▶ **WORK ORDER**
Check every line of the data below for the string "will", and copy the ones that hold it.

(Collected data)
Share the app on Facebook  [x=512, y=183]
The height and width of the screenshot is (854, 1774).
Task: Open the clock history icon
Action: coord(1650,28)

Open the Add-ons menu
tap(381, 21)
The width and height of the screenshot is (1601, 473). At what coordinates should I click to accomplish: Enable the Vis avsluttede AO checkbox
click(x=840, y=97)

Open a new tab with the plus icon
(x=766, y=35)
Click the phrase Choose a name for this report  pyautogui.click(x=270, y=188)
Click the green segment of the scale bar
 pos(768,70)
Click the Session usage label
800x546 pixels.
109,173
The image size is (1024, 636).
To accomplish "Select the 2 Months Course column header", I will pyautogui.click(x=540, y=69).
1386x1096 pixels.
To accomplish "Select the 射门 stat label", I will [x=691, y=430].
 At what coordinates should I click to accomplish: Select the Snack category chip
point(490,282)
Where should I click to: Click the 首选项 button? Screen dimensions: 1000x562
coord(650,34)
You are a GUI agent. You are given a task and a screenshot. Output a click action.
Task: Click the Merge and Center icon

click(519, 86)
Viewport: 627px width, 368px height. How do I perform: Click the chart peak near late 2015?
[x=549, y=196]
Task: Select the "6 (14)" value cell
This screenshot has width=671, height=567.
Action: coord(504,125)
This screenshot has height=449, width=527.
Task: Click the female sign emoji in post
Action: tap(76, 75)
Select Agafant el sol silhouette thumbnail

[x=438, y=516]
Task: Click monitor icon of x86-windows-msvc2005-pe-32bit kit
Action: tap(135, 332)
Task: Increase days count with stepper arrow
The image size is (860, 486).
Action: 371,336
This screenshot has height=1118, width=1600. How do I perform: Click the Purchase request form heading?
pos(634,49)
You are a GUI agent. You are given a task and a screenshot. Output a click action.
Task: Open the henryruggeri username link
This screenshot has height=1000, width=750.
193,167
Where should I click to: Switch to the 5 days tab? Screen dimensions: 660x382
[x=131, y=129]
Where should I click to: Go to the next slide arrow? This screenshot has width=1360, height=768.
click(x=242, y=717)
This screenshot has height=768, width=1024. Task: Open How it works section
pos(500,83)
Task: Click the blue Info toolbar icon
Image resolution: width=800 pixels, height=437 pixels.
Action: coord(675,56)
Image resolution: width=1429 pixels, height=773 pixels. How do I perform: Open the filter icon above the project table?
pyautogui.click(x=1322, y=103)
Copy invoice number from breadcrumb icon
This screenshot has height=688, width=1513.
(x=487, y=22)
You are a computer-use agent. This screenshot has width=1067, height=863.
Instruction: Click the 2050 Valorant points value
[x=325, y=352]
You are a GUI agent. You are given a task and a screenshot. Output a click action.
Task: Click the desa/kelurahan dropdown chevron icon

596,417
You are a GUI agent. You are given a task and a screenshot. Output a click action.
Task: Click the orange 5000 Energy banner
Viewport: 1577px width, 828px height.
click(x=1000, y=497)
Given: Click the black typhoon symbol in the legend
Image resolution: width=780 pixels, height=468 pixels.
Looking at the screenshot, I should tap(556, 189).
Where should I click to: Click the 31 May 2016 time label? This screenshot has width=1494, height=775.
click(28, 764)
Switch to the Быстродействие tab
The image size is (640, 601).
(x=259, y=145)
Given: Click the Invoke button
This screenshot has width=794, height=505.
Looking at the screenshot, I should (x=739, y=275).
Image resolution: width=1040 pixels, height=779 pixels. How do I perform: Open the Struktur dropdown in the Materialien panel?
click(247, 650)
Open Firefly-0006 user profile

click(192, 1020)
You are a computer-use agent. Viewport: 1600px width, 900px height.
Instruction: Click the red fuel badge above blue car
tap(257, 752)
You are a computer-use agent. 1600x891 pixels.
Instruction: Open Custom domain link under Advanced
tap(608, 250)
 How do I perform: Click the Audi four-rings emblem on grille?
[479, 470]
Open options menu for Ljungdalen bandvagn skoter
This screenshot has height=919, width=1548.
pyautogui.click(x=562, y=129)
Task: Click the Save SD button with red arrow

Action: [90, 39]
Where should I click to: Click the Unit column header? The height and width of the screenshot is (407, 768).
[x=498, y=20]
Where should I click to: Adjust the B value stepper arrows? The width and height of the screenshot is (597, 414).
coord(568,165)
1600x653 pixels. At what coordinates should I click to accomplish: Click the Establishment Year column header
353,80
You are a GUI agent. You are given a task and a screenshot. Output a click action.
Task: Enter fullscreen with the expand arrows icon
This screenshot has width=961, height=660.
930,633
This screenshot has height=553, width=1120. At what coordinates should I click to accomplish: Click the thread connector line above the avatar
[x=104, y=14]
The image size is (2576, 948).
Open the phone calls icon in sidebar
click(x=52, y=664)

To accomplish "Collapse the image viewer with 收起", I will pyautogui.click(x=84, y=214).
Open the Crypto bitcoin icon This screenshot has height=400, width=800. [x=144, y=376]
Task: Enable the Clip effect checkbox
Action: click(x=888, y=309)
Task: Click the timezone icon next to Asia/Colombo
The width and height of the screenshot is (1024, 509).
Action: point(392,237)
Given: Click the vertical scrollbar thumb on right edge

▶ **COMPLETED TASK**
To accomplish "Select the 2 Months Course column header", I will pyautogui.click(x=540, y=69).
To accomplish "Select the 射门 stat label", I will [x=691, y=430].
To accomplish "Collapse the image viewer with 收起", I will pyautogui.click(x=84, y=214).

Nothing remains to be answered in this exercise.